The bond agreement stipulated the following: Clause 13.5(a) of the bond agreement required the first respondent to procure that its constitution and the constitutions of the SPVs were all amended to provide expressly for the right of the Bond Trustee to appoint a director in each respondent (the “Independent Director”) and that the Independent Director’s vote was required “under all circumstances and in all cases” for any respondent to commence any insolvency or restructuring proceeding anywhere in the world, including without limitation a concurso (an “Insolvency Matter”). Clause 15.1(a) of the bond agreement gave the Bond Trustee the power to declare an event of default if the first respondent failed to fulfil any payment obligation under the bond agreement. Clause 15.1(g) of the bond agreement gave the Bond Trustee the power to declare an event of default if any of the six respondents, Integradora or Perforadora, in any jurisdiction, took any step concerning an Insolvency Matter.
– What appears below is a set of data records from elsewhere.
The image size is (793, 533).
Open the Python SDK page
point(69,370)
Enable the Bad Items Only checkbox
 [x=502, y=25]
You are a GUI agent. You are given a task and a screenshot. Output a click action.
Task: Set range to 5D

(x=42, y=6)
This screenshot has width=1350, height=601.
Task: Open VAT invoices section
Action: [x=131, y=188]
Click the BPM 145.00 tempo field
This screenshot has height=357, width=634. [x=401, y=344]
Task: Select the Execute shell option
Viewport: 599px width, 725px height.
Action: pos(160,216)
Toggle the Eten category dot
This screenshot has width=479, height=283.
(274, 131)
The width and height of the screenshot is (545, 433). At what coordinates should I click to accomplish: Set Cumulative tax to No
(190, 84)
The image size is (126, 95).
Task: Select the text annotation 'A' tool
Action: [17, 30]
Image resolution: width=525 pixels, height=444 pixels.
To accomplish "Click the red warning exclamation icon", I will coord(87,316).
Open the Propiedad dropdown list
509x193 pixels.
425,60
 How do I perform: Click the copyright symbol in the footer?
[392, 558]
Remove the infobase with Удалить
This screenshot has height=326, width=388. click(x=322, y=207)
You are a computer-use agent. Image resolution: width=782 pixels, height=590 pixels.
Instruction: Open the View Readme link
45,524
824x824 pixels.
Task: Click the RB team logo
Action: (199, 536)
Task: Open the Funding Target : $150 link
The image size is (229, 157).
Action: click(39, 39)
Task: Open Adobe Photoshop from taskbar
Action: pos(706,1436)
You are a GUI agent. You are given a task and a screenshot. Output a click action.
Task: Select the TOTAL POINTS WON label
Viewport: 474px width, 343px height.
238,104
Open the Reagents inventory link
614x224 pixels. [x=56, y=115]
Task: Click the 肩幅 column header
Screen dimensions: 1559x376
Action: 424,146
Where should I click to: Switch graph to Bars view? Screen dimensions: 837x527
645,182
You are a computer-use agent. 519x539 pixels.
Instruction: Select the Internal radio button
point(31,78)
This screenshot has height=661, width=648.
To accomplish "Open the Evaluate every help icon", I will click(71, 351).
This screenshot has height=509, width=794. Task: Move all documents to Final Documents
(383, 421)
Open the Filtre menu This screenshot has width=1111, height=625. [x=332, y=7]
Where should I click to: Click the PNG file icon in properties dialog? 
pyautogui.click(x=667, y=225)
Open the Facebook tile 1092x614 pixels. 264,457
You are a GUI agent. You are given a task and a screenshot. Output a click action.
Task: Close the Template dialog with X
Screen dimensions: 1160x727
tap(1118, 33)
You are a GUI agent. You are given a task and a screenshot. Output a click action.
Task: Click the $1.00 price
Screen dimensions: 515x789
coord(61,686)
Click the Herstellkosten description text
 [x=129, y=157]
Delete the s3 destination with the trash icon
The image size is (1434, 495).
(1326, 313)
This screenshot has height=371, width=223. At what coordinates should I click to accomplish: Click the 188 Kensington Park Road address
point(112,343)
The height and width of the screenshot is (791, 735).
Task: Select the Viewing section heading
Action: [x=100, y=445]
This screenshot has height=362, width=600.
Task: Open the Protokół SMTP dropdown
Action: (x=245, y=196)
As security for its obligations under the bond agreement, the first respondent charged all of its shares in the SPVs to the Bond Trustee for the benefit of bondholders. As security for its obligations under its guarantee, Integradora charged all of its shares in the first respondent to the Bond Trustee for the benefit of bondholders. Furthermore, as part of their security for their obligations under the bond agreement and guarantee respectively, the first respondent and Integrodora were obliged to procure each of the respondents to do the following: To amend their constitutions to incorporate and entrench a new article in compliance with cl 13.5(a) of the bond agreement. This was subsequently done via the insertion of Art 115A into the constitutions of the respondents. Art 115A prohibited each respondent and its directors from carrying into effect an Insolvency Matter unless two conditions are met. The respondent’s shareholder had to vote in favour of doing so by passing an ordinary resolution to that effect and that respondent’s Independent Director had to vote in favour of doing so, presumably at a duly convened meeting of the directors of that respondent. To appoint the Bond Trustee’s nominee as an Independent Director. Mr Noel Cochrane Jr (“Mr Cochrane”) was appointed on 29 September 2016 as the Independent Director of each respondent. His approval vote was therefore needed to carry into effect any Insolvency Matter.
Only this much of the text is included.